▸ **Description of the task**
Exactly as written, restate the material below from its first line through the line containing "Given: Open the", and stop there.

◇ ◇ ◇

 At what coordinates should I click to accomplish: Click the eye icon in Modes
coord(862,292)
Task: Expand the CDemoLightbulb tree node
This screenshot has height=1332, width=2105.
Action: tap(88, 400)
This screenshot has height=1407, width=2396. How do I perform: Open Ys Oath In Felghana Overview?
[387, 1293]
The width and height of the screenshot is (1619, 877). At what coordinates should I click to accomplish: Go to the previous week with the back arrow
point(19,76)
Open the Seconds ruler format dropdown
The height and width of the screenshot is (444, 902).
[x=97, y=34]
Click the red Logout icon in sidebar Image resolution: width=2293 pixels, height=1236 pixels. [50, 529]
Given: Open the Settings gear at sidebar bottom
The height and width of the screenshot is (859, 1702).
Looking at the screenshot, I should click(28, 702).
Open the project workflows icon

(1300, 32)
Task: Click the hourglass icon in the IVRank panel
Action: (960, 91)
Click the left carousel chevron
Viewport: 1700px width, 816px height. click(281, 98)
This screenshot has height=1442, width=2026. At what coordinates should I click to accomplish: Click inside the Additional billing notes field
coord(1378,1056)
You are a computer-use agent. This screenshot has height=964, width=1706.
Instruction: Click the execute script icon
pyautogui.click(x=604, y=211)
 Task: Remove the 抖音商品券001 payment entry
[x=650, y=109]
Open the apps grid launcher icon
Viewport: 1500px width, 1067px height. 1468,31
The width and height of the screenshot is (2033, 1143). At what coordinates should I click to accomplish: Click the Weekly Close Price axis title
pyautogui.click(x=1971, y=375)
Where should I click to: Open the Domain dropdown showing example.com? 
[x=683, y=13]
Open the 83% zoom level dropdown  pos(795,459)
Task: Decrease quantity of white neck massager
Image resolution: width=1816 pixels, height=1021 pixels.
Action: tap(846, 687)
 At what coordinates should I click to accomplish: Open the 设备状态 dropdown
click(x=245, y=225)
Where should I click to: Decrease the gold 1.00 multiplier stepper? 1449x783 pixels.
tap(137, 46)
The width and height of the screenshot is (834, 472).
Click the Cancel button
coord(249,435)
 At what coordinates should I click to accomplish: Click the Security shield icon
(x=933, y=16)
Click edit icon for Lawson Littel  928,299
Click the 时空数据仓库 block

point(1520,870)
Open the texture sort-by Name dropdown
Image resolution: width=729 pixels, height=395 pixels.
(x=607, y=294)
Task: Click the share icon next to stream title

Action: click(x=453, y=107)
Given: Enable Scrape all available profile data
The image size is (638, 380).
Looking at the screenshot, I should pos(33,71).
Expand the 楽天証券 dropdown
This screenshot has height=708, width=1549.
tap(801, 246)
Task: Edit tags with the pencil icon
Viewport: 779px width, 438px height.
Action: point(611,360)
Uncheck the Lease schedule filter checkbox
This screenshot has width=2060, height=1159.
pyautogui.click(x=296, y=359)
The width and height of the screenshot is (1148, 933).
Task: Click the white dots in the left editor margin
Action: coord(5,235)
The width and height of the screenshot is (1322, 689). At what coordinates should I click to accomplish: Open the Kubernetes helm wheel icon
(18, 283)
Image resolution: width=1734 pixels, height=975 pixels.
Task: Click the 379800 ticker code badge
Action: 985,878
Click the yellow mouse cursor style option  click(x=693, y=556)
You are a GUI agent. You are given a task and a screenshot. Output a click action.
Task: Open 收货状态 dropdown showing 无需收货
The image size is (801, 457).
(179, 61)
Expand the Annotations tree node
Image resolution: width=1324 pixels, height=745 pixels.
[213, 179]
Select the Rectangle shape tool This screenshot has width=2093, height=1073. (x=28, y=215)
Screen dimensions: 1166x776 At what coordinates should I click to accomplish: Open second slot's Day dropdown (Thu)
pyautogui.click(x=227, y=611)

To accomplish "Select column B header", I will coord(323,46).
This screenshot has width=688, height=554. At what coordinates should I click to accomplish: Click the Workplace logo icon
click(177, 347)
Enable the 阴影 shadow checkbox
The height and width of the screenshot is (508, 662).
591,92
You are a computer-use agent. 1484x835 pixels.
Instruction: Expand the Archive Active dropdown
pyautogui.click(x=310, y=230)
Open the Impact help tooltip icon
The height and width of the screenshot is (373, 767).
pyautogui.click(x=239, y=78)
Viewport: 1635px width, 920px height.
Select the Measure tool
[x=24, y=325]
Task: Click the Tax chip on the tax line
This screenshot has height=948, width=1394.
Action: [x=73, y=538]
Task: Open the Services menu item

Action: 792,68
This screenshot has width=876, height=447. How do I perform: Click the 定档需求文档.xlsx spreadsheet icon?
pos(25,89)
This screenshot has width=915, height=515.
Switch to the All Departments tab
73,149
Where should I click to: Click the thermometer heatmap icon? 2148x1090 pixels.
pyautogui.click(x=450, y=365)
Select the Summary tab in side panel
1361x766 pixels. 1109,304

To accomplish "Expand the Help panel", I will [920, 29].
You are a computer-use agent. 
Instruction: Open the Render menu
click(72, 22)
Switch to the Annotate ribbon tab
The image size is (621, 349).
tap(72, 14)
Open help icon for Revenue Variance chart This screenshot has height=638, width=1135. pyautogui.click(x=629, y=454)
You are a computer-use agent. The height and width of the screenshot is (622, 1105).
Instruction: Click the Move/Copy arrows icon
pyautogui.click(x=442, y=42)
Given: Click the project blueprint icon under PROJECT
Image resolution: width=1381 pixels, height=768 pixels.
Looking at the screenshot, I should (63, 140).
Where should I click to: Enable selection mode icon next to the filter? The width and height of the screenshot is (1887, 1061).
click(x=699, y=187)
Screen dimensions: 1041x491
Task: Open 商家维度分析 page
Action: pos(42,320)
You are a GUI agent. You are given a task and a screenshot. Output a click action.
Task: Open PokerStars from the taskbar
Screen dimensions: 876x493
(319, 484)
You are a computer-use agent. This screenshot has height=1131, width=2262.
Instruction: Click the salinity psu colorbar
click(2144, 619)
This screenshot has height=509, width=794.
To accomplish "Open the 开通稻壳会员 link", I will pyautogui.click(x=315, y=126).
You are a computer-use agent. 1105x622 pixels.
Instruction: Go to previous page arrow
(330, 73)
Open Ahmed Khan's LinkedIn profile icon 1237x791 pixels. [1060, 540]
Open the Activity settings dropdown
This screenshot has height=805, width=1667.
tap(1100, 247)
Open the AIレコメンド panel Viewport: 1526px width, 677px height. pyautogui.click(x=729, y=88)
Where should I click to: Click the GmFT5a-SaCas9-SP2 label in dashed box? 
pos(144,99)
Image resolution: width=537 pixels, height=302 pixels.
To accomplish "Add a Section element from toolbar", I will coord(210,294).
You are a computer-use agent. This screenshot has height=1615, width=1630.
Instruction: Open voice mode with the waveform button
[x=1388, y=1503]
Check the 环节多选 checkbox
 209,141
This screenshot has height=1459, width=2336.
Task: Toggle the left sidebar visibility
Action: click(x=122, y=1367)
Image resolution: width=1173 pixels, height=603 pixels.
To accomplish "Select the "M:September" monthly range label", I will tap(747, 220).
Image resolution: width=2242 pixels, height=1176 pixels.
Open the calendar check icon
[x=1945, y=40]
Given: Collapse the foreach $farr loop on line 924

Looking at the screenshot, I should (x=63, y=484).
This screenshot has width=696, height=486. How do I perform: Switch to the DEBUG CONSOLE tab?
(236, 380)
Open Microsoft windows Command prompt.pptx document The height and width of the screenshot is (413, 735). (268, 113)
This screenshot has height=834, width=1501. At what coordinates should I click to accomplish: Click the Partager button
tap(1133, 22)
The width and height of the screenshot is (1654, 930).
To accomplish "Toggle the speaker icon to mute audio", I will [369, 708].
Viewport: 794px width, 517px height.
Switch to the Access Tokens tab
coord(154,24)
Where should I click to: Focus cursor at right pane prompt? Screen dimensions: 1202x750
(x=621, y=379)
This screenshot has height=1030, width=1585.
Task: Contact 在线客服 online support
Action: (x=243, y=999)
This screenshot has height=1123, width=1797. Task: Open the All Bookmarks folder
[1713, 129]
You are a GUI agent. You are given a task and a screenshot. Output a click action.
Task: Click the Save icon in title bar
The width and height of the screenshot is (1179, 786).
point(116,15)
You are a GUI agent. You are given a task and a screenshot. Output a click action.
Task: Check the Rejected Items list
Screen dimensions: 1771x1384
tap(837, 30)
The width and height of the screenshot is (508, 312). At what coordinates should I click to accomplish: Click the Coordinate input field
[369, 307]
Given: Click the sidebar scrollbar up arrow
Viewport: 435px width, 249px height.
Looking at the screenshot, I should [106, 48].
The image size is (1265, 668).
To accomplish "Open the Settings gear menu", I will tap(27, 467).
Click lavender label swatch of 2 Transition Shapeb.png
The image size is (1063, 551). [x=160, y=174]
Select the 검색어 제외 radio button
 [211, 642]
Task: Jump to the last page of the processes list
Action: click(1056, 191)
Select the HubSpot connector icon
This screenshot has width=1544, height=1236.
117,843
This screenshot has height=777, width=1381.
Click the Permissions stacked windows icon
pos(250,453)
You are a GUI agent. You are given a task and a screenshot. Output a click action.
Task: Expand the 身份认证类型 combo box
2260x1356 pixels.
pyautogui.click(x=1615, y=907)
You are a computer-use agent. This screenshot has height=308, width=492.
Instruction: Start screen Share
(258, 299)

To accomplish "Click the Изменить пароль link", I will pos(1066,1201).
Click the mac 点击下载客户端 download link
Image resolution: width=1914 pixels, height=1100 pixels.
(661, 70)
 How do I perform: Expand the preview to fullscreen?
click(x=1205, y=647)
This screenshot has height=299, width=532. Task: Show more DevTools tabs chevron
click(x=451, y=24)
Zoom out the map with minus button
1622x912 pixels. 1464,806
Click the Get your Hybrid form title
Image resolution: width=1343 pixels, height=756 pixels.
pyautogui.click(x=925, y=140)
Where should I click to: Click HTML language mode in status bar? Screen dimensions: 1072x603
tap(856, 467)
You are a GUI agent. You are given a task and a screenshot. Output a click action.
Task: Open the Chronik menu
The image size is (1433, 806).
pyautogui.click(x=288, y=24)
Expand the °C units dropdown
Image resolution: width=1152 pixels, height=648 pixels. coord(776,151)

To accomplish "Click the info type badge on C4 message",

◇ ◇ ◇

▸ **Reply**
 At what coordinates should I click to accomplish: Click the eye icon in Modes
coord(862,292)
Task: Expand the CDemoLightbulb tree node
This screenshot has height=1332, width=2105.
Action: tap(88, 400)
This screenshot has height=1407, width=2396. How do I perform: Open Ys Oath In Felghana Overview?
[387, 1293]
The width and height of the screenshot is (1619, 877). At what coordinates should I click to accomplish: Go to the previous week with the back arrow
point(19,76)
Open the Seconds ruler format dropdown
The height and width of the screenshot is (444, 902).
[x=97, y=34]
Click the red Logout icon in sidebar Image resolution: width=2293 pixels, height=1236 pixels. [50, 529]
Given: Open the Settings gear at sidebar bottom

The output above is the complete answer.